-- FRAGMENTO PROPORCIONADO --
........

Esta tercera “unidad visual” remite en forma sutil a las películas del oeste. Es posible sentir en sus múltiples escenas los códigos de la soledad, de la entrega total al presente, del sino fatal que acompaña las aventuras de sus protagonistas.

Esta atmosfera está presente desde la entrada casual del cantautor al salón del burdel en el que se encontrará con su destino, no de vengador o justiciero como suele suceder en los westerns, sino de amante-trágico cuyo clímax se produce en la escena en que Ester y Roberto derrotados por su vida báquica, prostibularia y pobre, sacrifican su amor en un ritual consensuado, dialogando y bebiendo en una mesa solitaria (altar) del mismo salón, expresando un dolor tan absoluto que hace eco en sublimes canciones al amor-trágico de Jacques Brel, como Orly (1977).

Las imágenes de esta “unidad visual” dan cuenta de un trabajo de luz y color complejo que se irradia desde un rojo intenso y aterciopelado que logra en la atmosfera del escenario del salón su máxima expresión.

Utilizan al mismo tiempo en interior y exterior tomas con gran control de la profundidad de campo, proyectando esa sensación de horizontalidad que irradian los westerns.

El epicentro de la historia colectiva como en muchas películas del oeste es un salón que tiene zona de baile, de estar, y un escenario que en este caso es la plataforma perfecta para que el tío Parra con sus compinches desplieguen la cueca chora (brava o chilenera) que acompaña las escenas dejando establecidas las raíces de lo que será luego el jazz guachaca, ambas sonoridades cultivadas e impulsadas por Roberto Parra, lo que se acoge de manera destacada con el aporte de Daniel Muñoz como cantor y el de Álvaro Henríquez como compositor.

Como cuarta “unida visual” están los raccontos que narran recuerdos de la infancia de Roberto Parra, de su primer amor, de su historia familiar, de su inserción en el arte popular, de su trabajo infantil, y con ellos sin patetismos se desliza el dolor de las condiciones de vida de los niños del Chile de los años 40 al 60, cuando la extrema pobreza implicaba alta mortalidad, abandono masivo, desescolarización y una desnutrición que algunos estudios sitúan alrededor del 60%, todos flagelos que como país no debiéramos pasar tan rápido al olvido.

Para entrelazar estos recuerdos en la narrativa global las imágenes se nos ofrecen en una fotografía en blanco y negro saturado, lo cual trae a la memoria los registros fotográficos que en 1957 Sergio Larraín realizó al borde del río Mapocho, en donde se calcula que vivían hasta 650 niños.

Al final de la película no queda duda de que la pobreza es la adversidad responsable de la transformación del Amor en tragedia en la historia de Roberto y Ester. Lamentablemente tampoco queda duda de que su precariedad, desigualdad y marginalidad continúa campeando en nuestras latitudes, en nuestro país, en nuestro medio de intelectuales y artistas.

........

-- DATOS EXTRAÍDOS --

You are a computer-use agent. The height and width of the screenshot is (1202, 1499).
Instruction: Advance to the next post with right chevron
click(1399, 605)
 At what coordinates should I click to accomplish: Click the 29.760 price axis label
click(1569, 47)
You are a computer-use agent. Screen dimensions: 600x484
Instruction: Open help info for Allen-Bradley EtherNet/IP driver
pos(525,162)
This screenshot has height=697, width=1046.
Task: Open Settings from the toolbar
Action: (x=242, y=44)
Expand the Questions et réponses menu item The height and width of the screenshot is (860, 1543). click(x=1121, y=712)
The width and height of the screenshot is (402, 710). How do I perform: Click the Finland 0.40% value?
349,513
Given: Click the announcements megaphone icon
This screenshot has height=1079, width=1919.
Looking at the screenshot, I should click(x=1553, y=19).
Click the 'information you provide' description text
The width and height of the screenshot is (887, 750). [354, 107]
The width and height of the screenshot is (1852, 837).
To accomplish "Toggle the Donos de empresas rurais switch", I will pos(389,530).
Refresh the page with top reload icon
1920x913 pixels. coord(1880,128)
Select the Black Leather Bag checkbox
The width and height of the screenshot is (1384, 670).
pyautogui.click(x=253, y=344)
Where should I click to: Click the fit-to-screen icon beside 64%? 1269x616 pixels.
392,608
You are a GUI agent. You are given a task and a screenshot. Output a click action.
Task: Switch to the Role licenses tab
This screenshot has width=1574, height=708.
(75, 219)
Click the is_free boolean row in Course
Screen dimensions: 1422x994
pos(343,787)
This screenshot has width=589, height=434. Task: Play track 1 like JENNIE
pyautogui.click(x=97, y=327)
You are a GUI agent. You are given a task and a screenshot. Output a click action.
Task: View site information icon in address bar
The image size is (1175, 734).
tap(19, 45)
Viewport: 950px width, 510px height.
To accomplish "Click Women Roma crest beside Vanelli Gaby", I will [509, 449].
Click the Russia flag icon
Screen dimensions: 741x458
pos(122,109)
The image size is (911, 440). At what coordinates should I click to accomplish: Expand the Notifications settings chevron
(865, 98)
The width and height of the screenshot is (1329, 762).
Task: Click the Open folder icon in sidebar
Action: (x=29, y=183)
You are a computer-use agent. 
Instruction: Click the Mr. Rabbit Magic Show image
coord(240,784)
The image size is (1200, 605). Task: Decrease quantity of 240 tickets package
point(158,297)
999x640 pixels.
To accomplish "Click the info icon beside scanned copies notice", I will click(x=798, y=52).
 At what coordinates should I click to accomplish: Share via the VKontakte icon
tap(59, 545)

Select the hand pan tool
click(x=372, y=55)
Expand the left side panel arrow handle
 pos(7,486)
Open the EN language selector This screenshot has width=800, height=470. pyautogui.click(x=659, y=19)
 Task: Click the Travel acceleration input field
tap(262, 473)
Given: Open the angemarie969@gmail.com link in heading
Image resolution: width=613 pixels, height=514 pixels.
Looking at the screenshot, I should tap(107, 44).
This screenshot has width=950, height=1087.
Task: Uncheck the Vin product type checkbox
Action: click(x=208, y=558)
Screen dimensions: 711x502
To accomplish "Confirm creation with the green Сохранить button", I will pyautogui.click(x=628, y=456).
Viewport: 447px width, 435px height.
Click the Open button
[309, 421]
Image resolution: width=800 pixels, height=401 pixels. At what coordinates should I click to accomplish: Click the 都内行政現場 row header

........

-- CÓMO RESOLVERLA --
Reescribe el fragmento sobre la película, todo lo que va desde "Esta atmosfera está" hasta "como Orly (1977).", cambiando "burdel" por "prostíbulo".

-- ESPACIO DE RESPUESTA --
Esta atmosfera está presente desde la entrada casual del cantautor al salón del prostíbulo en el que se encontrará con su destino, no de vengador o justiciero como suele suceder en los westerns, sino de amante-trágico cuyo clímax se produce en la escena en que Ester y Roberto derrotados por su vida báquica, prostibularia y pobre, sacrifican su amor en un ritual consensuado, dialogando y bebiendo en una mesa solitaria (altar) del mismo salón, expresando un dolor tan absoluto que hace eco en sublimes canciones al amor-trágico de Jacques Brel, como Orly (1977).